Simon grasped the goblin's hand, bent the fingers away from Rachel's wrist. The fingers snapped, and the arm crashed down to lay beside its brother and still Rachel screamed.
"I didn't want it. I never wanted it. Take it back," as she rubbed desperately at the straw on her palms and between her fingers, her hands releasing a stream of golden coins.
"Take it back. Take it back. I gave it to you, you bastard," sobbing, wringing her hands so the coins somersaulted upwards, ricocheting off the walls.
"Sir?" the lieutenant's voice though the door.
"Don't come in," Simon said.
He had stepped away, his back against the oak paneling. His eyes never left Rachel's face, not even to follow the sparkling arc of a golden coin. His hand held his sword hilt loosely; the point of the sword grazed the stones.
So she had told the truth. Of a sort. A goldifier who had bargained away her gift for . . . what? A chance to kill?
He did not believe she would ever murder. She would have started with herself if she had any such seeds within her. It would have been a simpler solution to her problems.
For death then. A clean death. A death without indignity, without secrecy or game-playing or double roles. Which he could understand. He had never liked spies. He had always loathed using them.

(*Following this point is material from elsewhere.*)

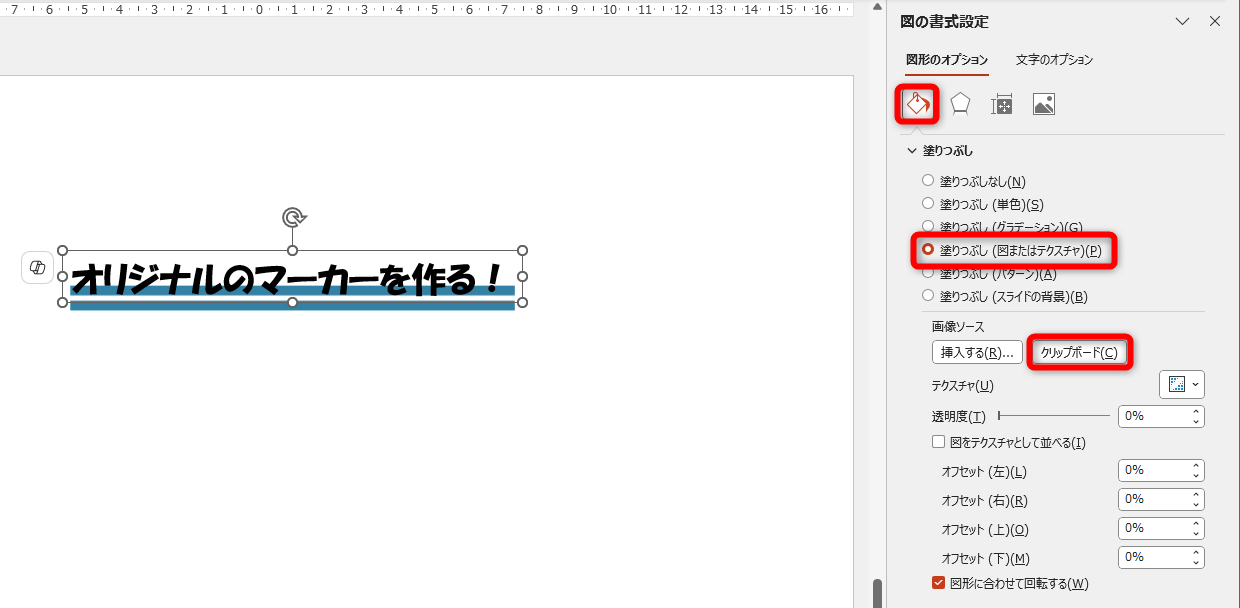Click the クリップボード button
1240x608 pixels.
pos(1079,351)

Rachel had stopped screaming. She slumped forward, hands against her face, sobbing wretchedly.
"I never wanted to be a goldifier. I never asked for such a curse. I've hated it every second of my life: being used, being sought for money, being threatened and loved and praised and hated and scorned for this," hands drifting out and downwards.

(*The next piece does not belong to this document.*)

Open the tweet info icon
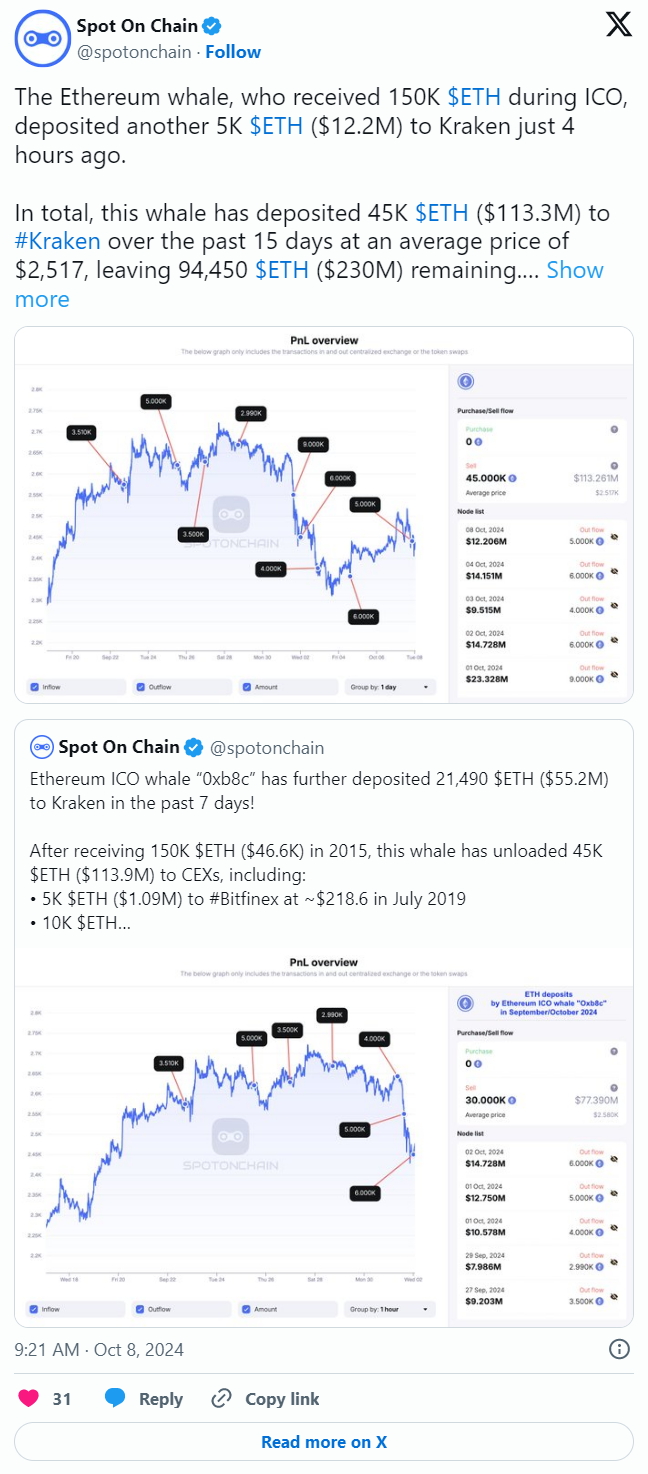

A year and a half ago he would not have heard her--he would have thought of his campaign, of his men. He thought of them now, and there was nothing he could do that would redress her wrongs without harming his men, there was no balanced solution.
Except one.
He dropped his sword. He went towards her cautiously, stepping over the goblin's body, his boots kicking gold coins wherever he placed a foot.
He put his arms around her. She shuddered against him.
He thought that of all the wrongs he had done, this would be the least destructive. Of all the deeds he had committed, this the least terrible.
And yet this will give me nightmares, this will bring me sweating awake, panicking.
She felt the prick of the dagger against her neck. She raised her head and laughed, inviting him to finish. Yes, end this, kill me, kill the curse, kill my wealth.
He thought, Am I a fool? We need money so badly. I must be a fool.
He sliced her neck from ear to ear, quick as deaths go, and sure. He held her, and her blood ran over his chest, down his arms and covered his hands, leaving behind a golden dust which he could not rub away.